Copy out, word for word, the lines from the line containing "The width and height of the screenshot is (1335, 720)." up to and including the line containing "The width and height of the screenshot is (800, 600).". Leave the pictures out of your copy.

▶ **Supplied data**:
■ ■ ■ ■

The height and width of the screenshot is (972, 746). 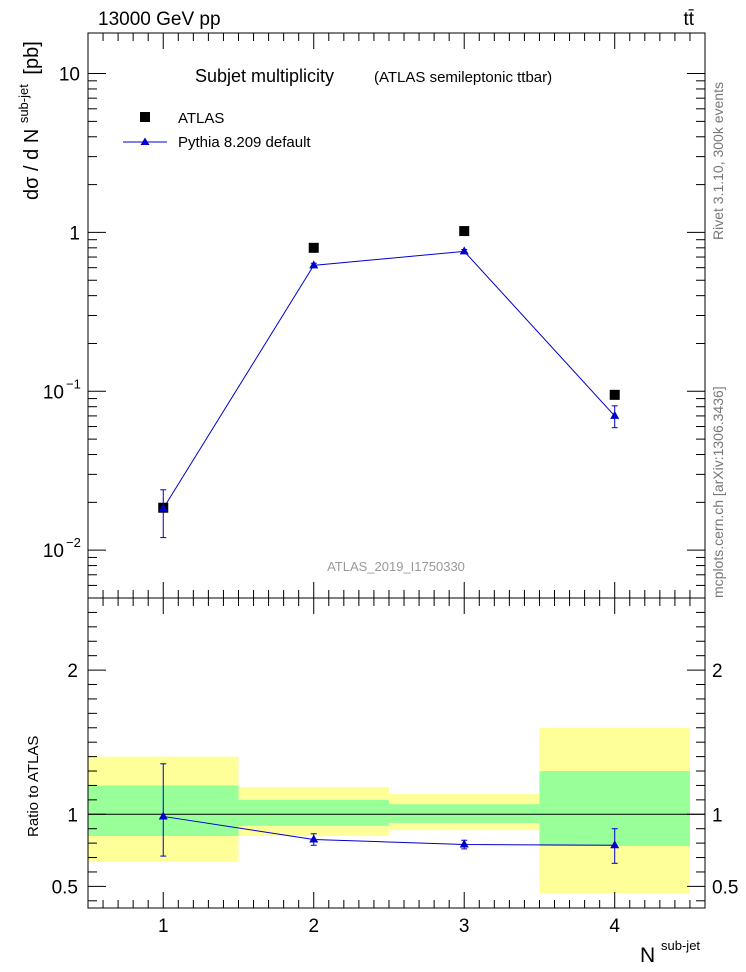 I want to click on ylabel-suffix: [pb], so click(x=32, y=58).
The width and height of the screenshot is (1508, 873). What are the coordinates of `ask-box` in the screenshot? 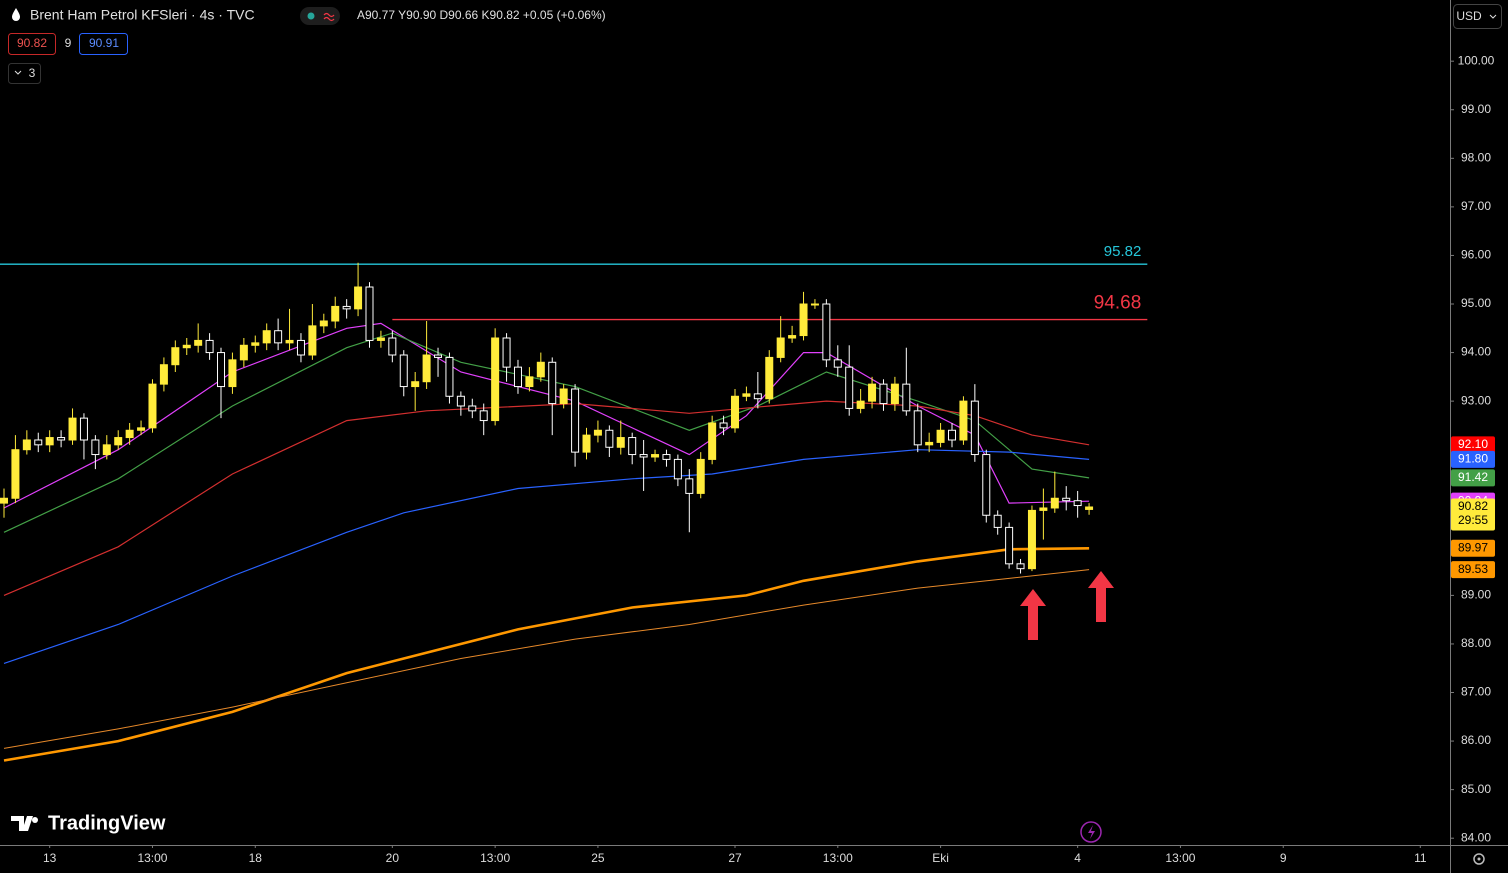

■ ■ ■ ■

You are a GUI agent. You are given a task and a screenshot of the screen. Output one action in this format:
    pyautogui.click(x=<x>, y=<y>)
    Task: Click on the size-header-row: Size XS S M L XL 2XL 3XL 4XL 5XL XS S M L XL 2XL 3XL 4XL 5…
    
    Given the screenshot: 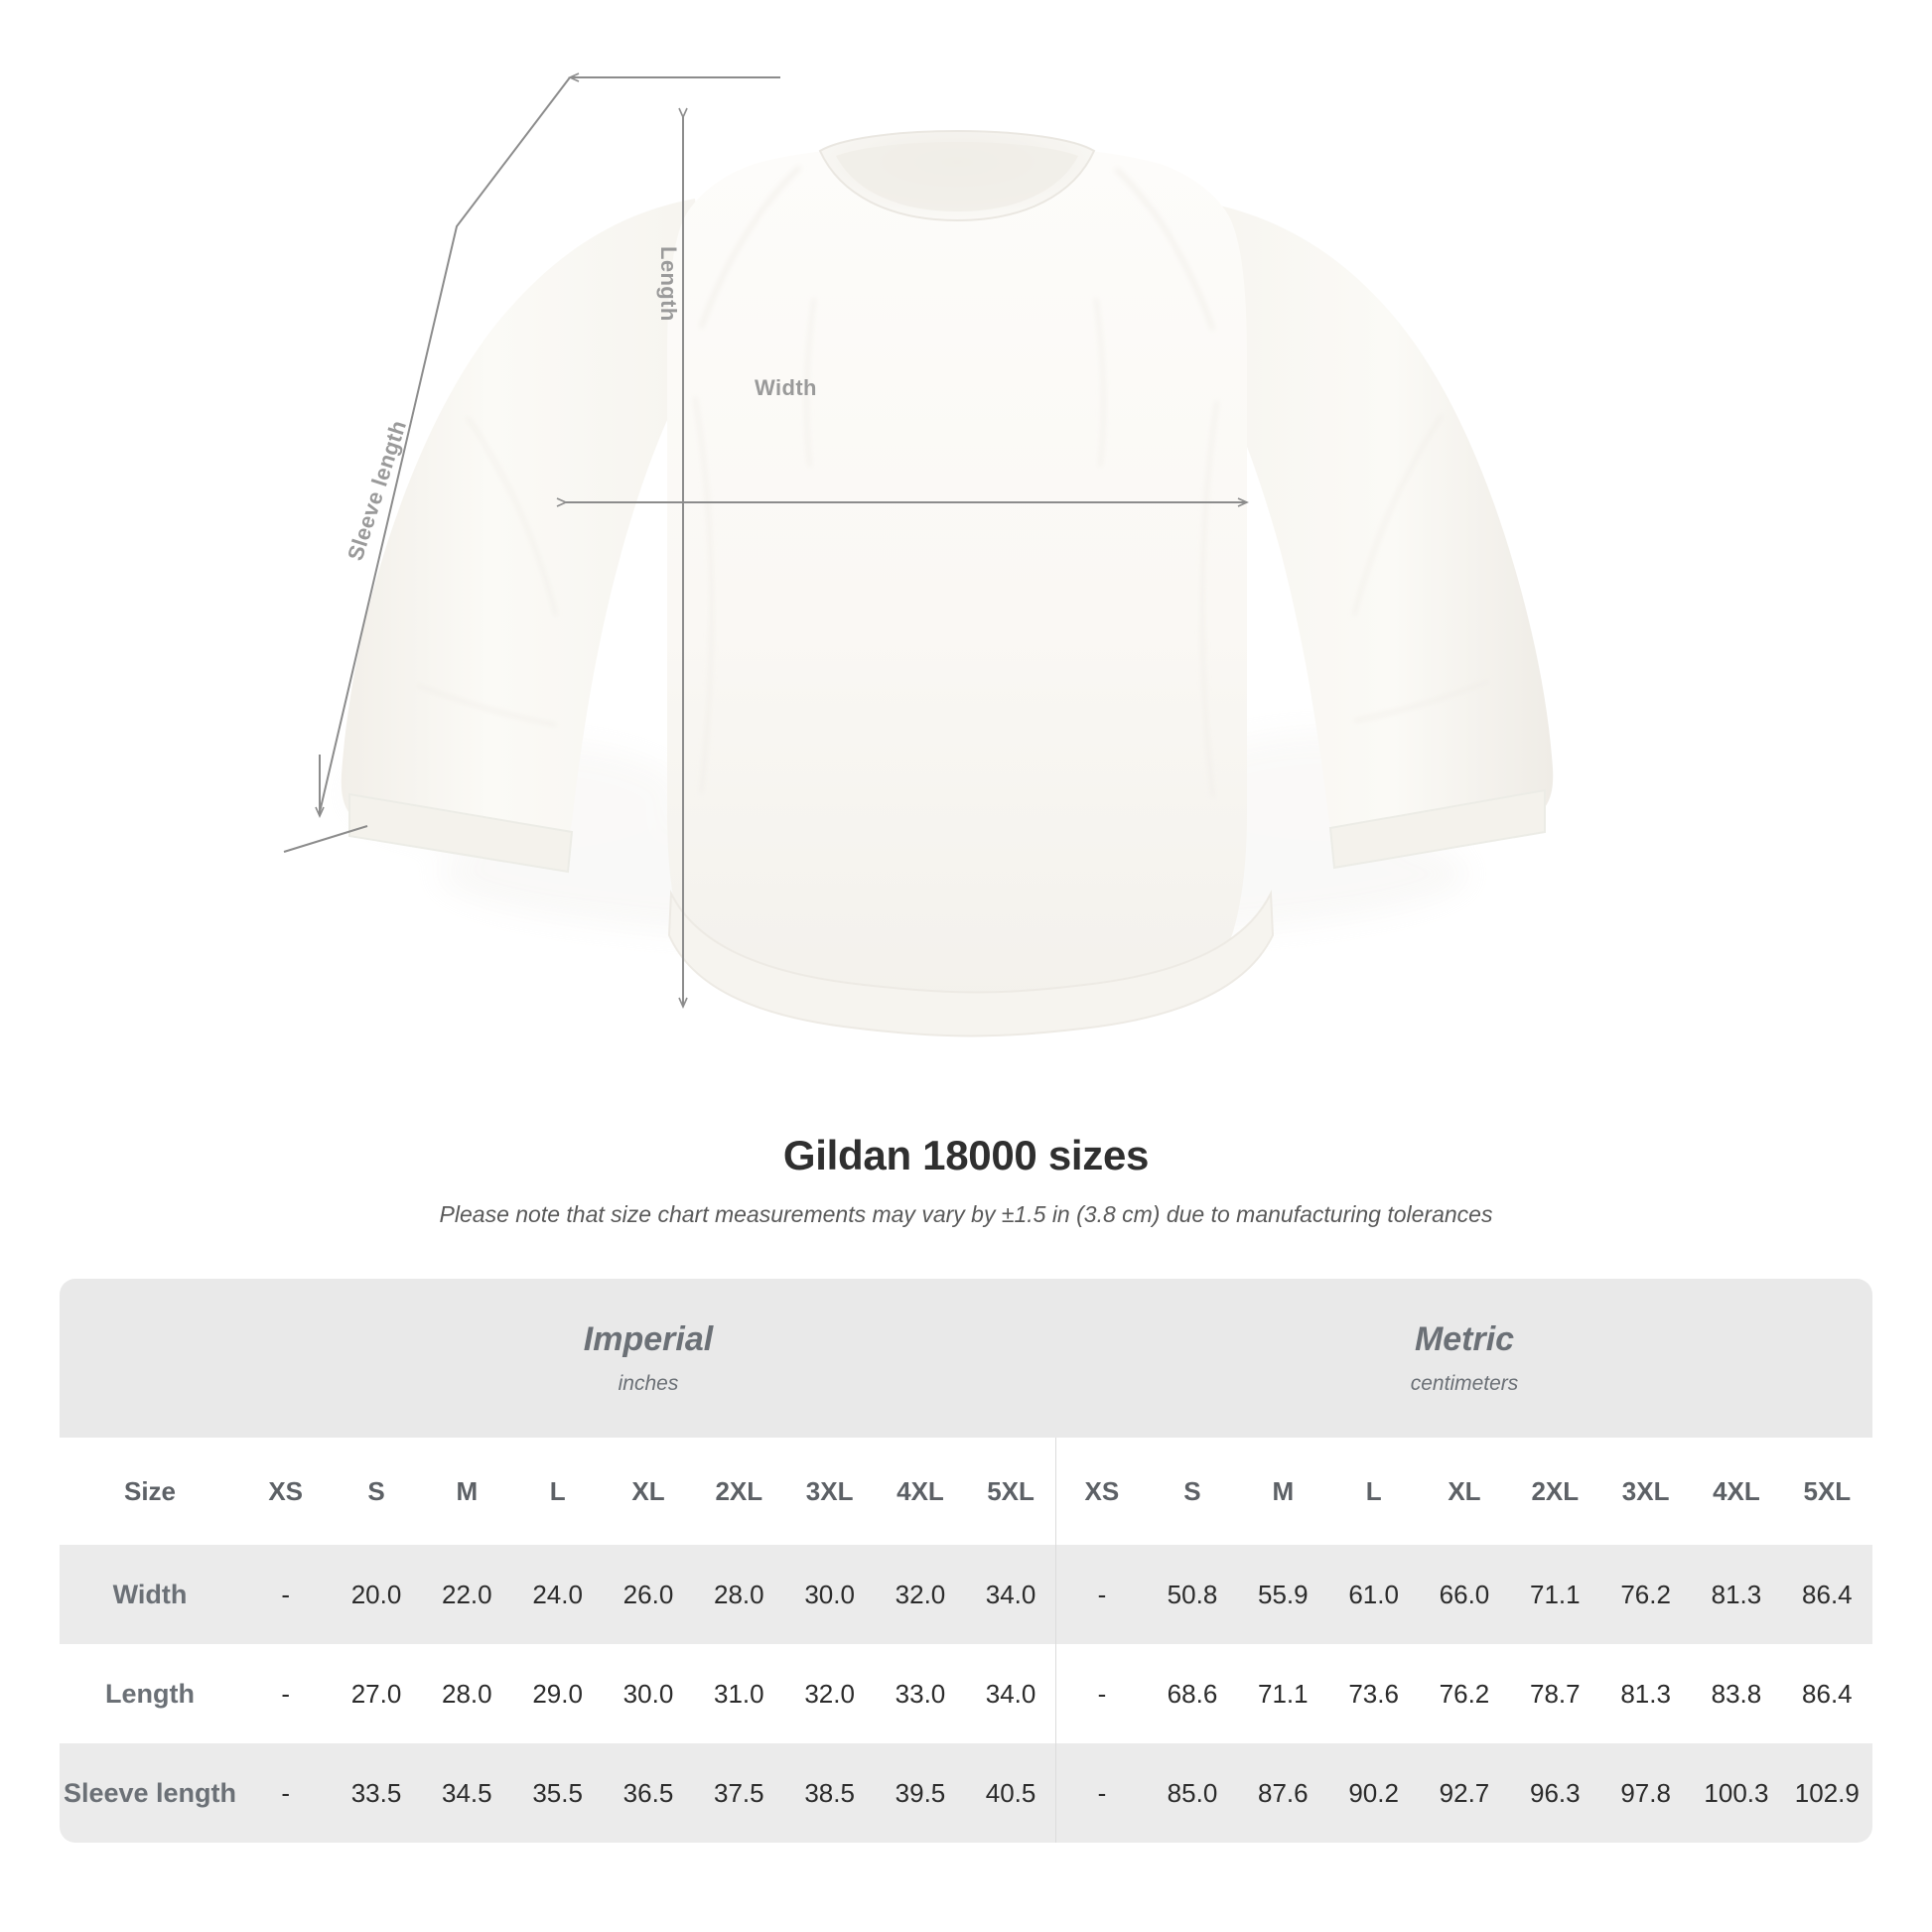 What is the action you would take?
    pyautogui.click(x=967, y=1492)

■ ■ ■ ■

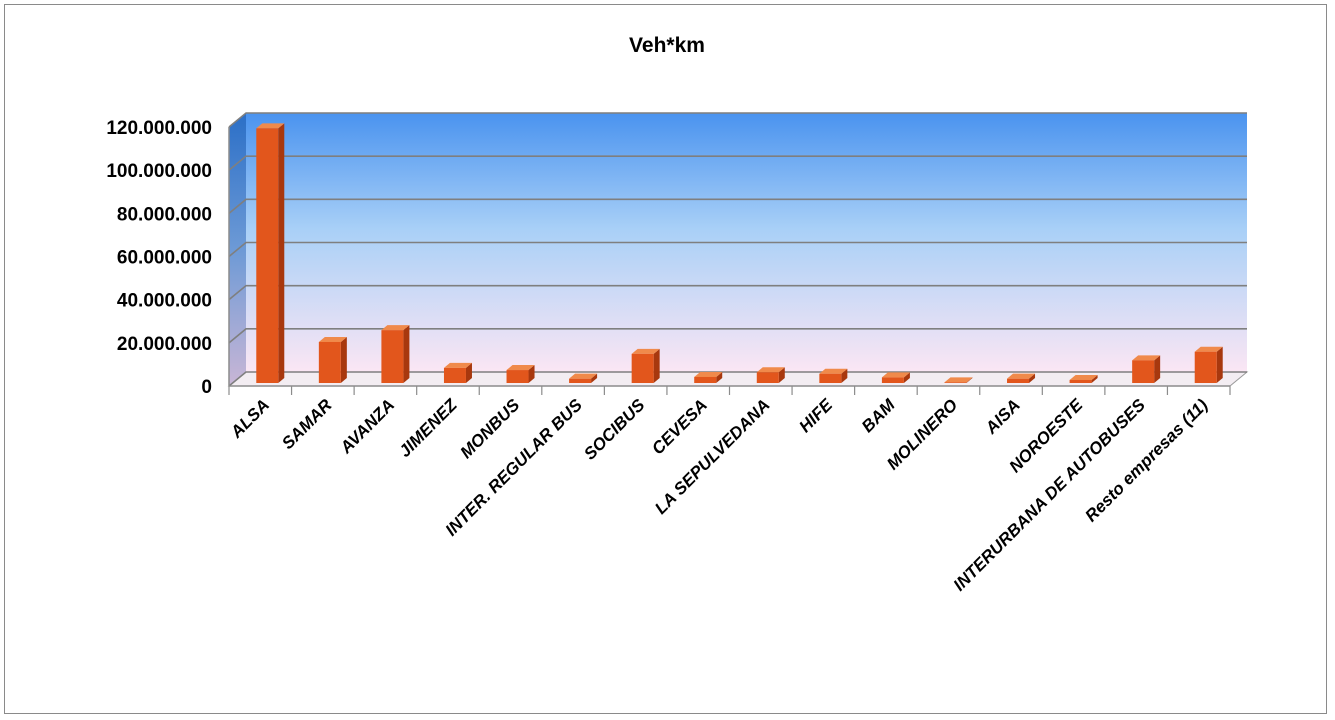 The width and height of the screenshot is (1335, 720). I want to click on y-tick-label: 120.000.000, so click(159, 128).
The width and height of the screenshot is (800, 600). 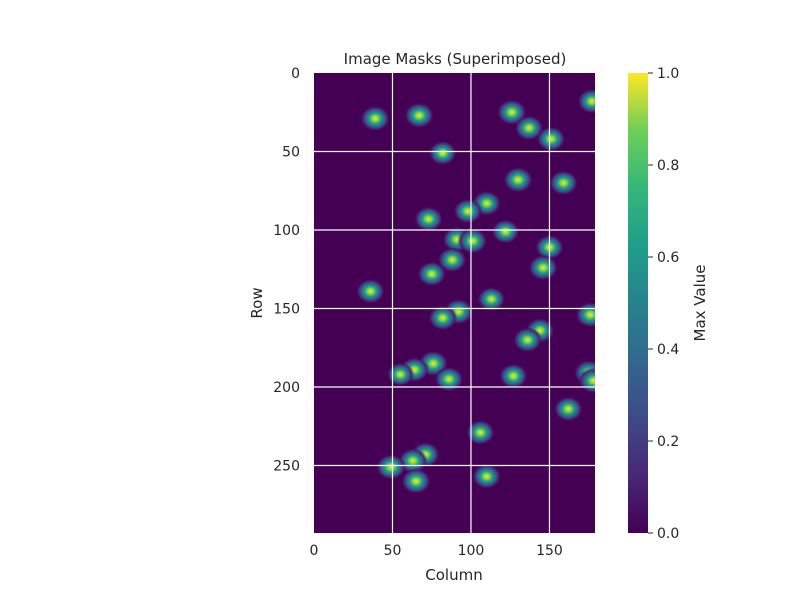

■ ■ ■ ■

▶ **Exercise response**:
 The width and height of the screenshot is (1335, 720). I want to click on y-tick-label: 120.000.000, so click(159, 128).
The width and height of the screenshot is (800, 600). 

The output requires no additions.